E deu certo. Um ano depois, passei a viver minha morte técnica. Uma beleza. No começo, surpresas e dúvidas. Um grande jurista pernambucano deu um parecer notável; defendeu brilhantemente a tese da morte técnica; noveleiro, o jurista comparou minha conduta a de Marconi Ferraço, o ex-vilão da novela Duas Caras, recuperado pelo IBOPE. No meu caso, o parecer demonstra que não houve fraude, tampouco a nova vida do “morto técnico” causou, nem causará danos.

Livre. Liberdade absoluta que só a morte proporcionou e me fez viver o melhor dos mundos: mesadinha garantida pela família para as necessidades básicas; um charutinho de vez em quando; os amigos, contentes; os inimigos, putos da vida; as burocracias, derrotadas.
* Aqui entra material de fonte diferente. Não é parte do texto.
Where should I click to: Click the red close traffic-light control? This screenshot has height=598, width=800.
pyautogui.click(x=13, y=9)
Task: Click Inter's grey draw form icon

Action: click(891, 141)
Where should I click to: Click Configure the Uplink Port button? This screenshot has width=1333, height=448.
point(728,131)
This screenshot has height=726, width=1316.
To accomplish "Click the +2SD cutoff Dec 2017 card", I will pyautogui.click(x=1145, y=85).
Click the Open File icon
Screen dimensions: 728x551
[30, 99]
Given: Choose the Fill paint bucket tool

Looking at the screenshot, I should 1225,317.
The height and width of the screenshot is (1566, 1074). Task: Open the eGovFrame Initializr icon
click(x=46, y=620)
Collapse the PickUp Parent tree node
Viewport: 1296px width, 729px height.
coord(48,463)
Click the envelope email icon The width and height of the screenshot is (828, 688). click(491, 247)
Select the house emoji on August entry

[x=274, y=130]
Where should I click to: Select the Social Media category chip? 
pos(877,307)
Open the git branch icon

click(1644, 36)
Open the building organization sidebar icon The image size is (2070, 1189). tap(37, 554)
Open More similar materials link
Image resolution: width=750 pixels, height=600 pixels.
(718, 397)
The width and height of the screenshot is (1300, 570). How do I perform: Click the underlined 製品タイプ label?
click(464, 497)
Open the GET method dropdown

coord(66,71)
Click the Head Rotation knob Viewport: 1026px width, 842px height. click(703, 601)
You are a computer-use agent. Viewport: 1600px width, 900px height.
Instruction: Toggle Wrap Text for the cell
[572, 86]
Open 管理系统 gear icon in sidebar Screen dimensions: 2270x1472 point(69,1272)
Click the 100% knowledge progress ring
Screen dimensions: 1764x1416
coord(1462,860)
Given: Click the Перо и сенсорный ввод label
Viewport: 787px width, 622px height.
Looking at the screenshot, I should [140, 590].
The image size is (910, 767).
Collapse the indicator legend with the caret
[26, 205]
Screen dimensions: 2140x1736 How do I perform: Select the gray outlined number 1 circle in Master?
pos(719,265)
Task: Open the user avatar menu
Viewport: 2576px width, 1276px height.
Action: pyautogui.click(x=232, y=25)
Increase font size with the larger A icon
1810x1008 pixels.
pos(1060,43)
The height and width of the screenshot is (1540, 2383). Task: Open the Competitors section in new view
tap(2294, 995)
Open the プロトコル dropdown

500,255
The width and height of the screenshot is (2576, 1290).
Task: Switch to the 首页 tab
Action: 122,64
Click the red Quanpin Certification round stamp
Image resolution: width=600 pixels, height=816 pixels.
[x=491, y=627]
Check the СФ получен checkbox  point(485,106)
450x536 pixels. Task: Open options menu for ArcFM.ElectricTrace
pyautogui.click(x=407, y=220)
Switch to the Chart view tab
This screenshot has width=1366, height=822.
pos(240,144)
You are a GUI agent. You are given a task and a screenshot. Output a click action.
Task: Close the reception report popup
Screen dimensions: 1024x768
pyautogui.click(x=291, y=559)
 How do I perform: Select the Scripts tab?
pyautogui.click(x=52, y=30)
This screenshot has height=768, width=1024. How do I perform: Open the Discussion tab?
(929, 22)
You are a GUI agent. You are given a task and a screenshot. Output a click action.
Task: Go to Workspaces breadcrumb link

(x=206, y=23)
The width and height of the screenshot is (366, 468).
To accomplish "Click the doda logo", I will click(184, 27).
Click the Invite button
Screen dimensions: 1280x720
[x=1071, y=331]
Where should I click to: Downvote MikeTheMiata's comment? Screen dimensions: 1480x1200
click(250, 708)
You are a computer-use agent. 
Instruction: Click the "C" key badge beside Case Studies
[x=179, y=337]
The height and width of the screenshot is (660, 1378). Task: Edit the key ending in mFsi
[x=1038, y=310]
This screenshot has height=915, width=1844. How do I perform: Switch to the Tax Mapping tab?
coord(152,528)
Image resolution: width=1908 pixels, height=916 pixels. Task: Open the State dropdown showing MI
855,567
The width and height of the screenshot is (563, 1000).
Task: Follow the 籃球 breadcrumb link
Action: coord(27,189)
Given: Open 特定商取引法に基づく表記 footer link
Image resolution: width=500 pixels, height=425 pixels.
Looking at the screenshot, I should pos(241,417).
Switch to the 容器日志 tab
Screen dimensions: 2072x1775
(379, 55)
Todos se renderam à realidade do atestado de óbito ao qual anexei o parecer do grande jurista.

Do mundo dos vivos, somente duas coisas continuaram a fazer parte da agradável rotina: o endereço na internet ([email protected]); um trabalho leve para ganhar uns trocados – o de Ghost Writer fantasma que escreve, sob encomenda, para os outros.

Antes que eu esqueça: trocados sem recibo, afinal de contas estou morto e os mortos não pagam impostos.